CELL-SUSPENSION CULTURES OF SPRUCE (PICEA-ABIES) - INACTIVATION OF EXTRACELLULAR ENZYMES BY FUNGAL ELICITOR-INDUCED TRANSIENT RELEASE OF HYDROGEN-PEROXIDE (OXIDATIVE BURST)

Elicitation of suspension culture cells of spruce [Picea abies (L.) Karst] with a fungal cell wall preparation of the spruce pathogenic fungus Rhizosphaera kalkhoffii Bubak induced inactivation of extracellular enzymes. Extracellular peroxidase, beta-glucosidase and acid phosphatase, secreted by the cells during growth, and also alpha-amylase and pectinase from Aspergillus strains, added to an elicited cell culture, were inactivated. Inactivation is caused by an elicitor-mediated transient release of H2O2 from the cells (oxidative burst). H2O2 released into the medium was determined with ABTS (2,2'-Azino-bis-(3-ethylbenthiazoline-6- (formation of blue colour) and with phenol red (destruction of pH indicator). The release started only minutes after beginning of elicitation and its inactivating effect existed for more than 1 day.
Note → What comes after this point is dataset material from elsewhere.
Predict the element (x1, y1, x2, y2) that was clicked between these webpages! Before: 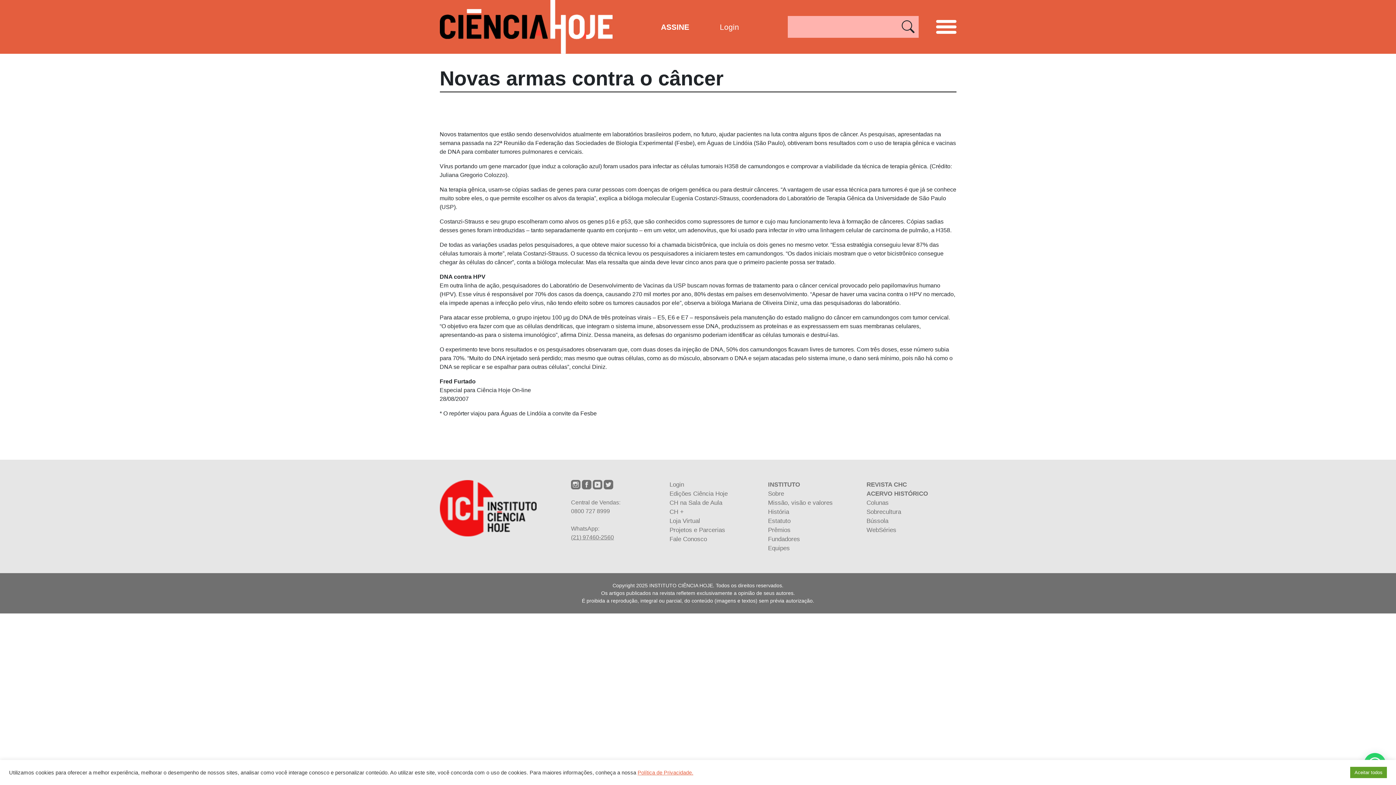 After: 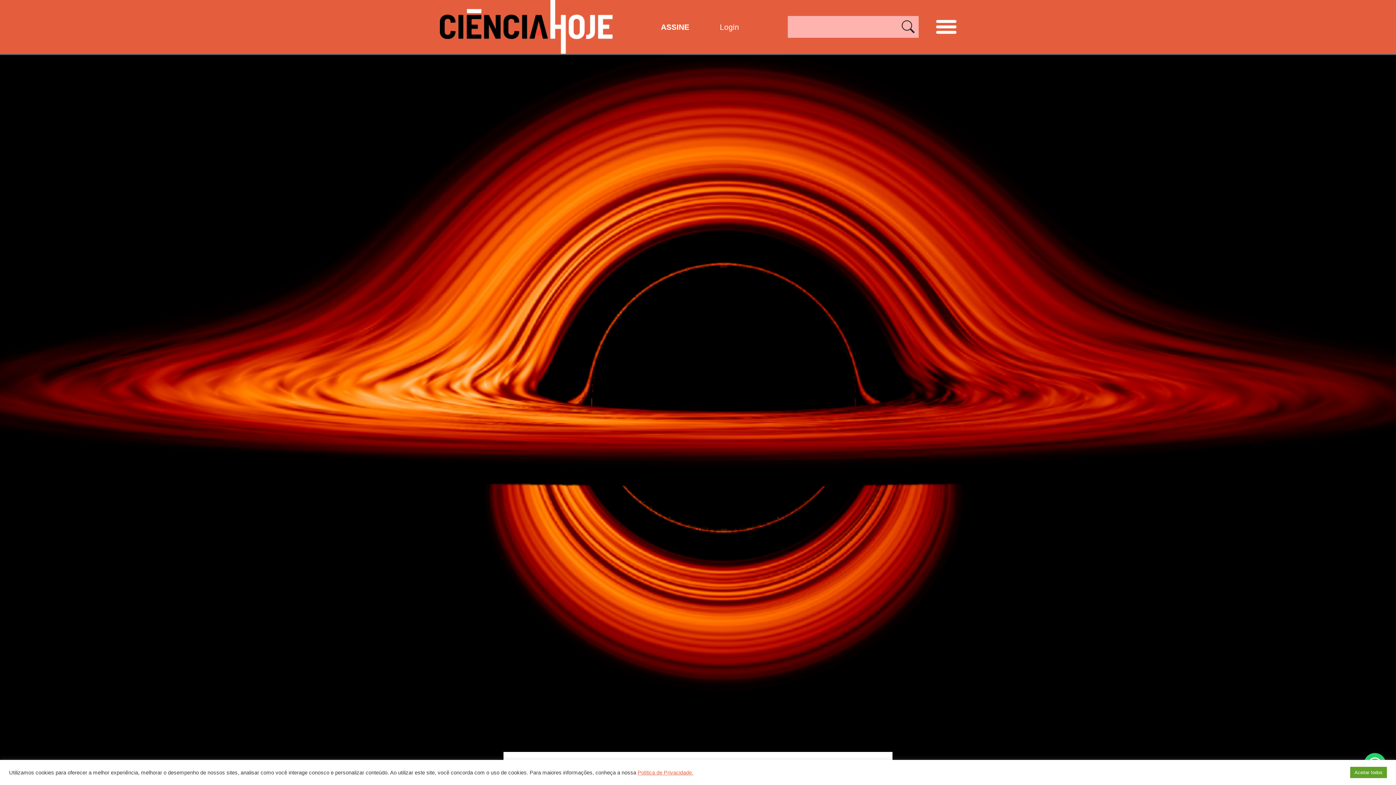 Action: bbox: (669, 536, 707, 542) label: Fale Conosco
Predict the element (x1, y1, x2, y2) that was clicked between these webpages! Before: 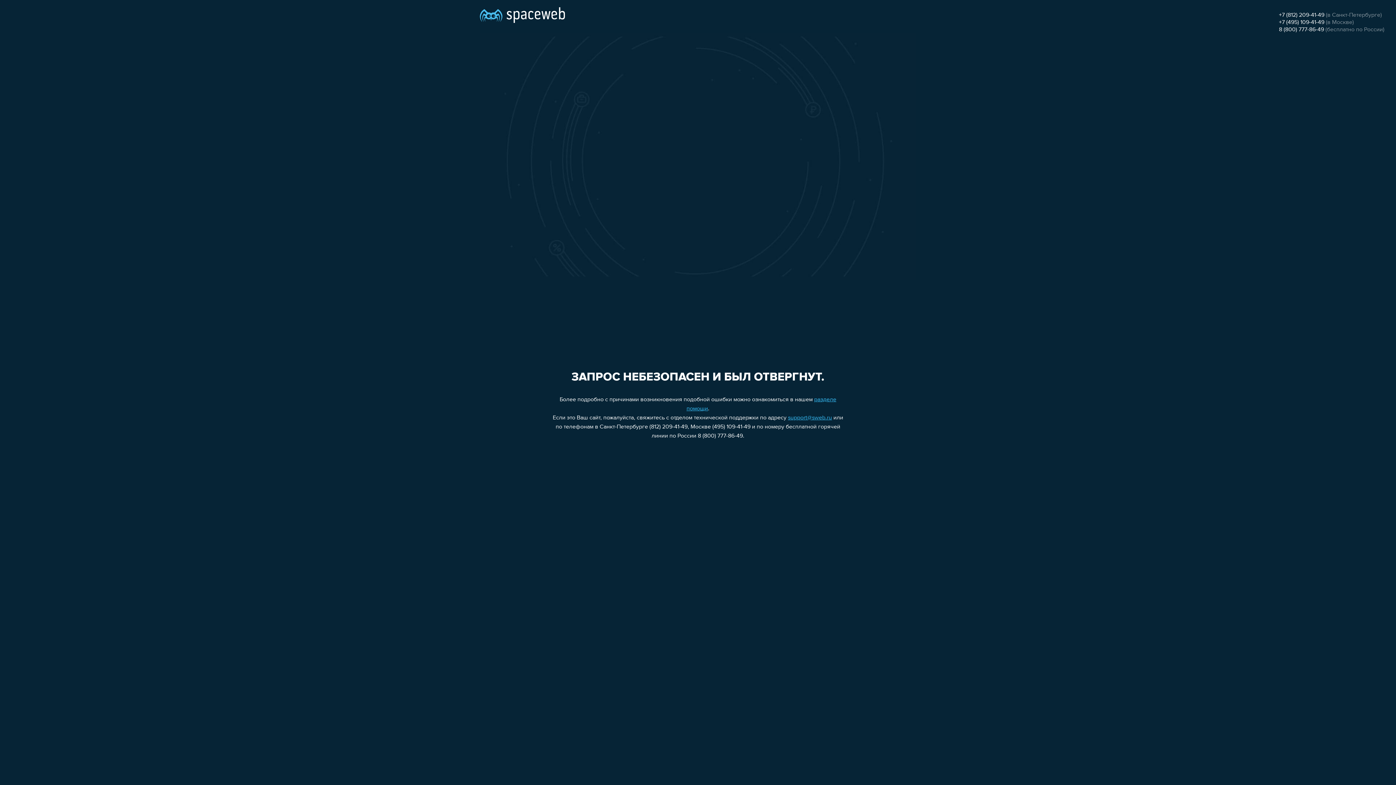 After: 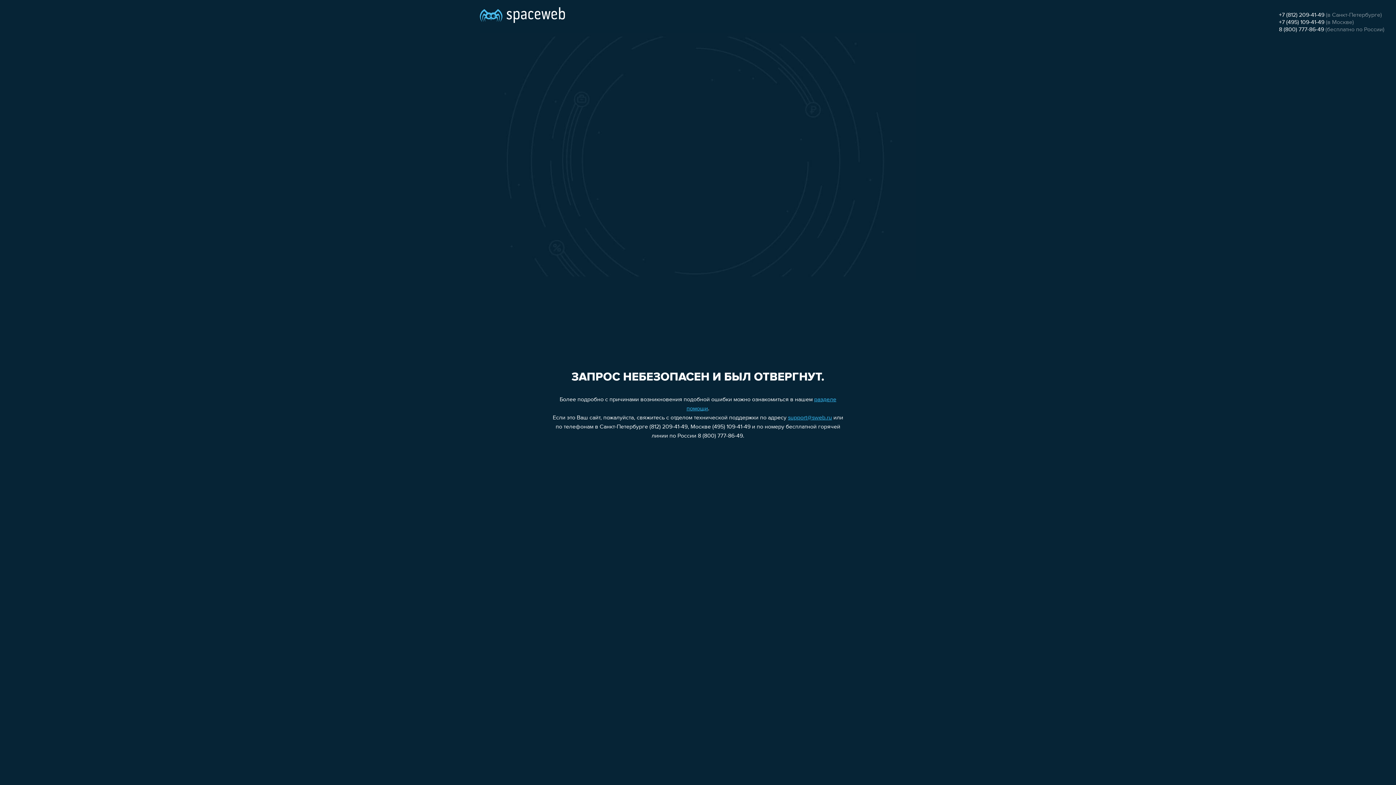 Action: bbox: (1279, 12, 1324, 18) label: +7 (812) 209-41-49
Release of H2O2 is a biphasic process with a first smaller maximum at 1 h, followed by a second larger increase, peaking at 5-6 h and returning to approximately the control levels thereafter. Also H2O2 is transiently released in small quantities from cell incubations in the absence of elicitor as a stress response of the cells to manipulations of the cultures. Extracellular enzymes secreted into the medium could also be inactivated by direct addition of exogenous H2O2 . Catalase prevents inactivation of the secreted extracellular enzymes, however, to a limited extent only because, as a result of contact of cells and medium, catalase becomes inactivated. The ionophores A 23187 and cycloheximide induced release of H2O2 and, when present together with elicitor, induction was synergistically increased.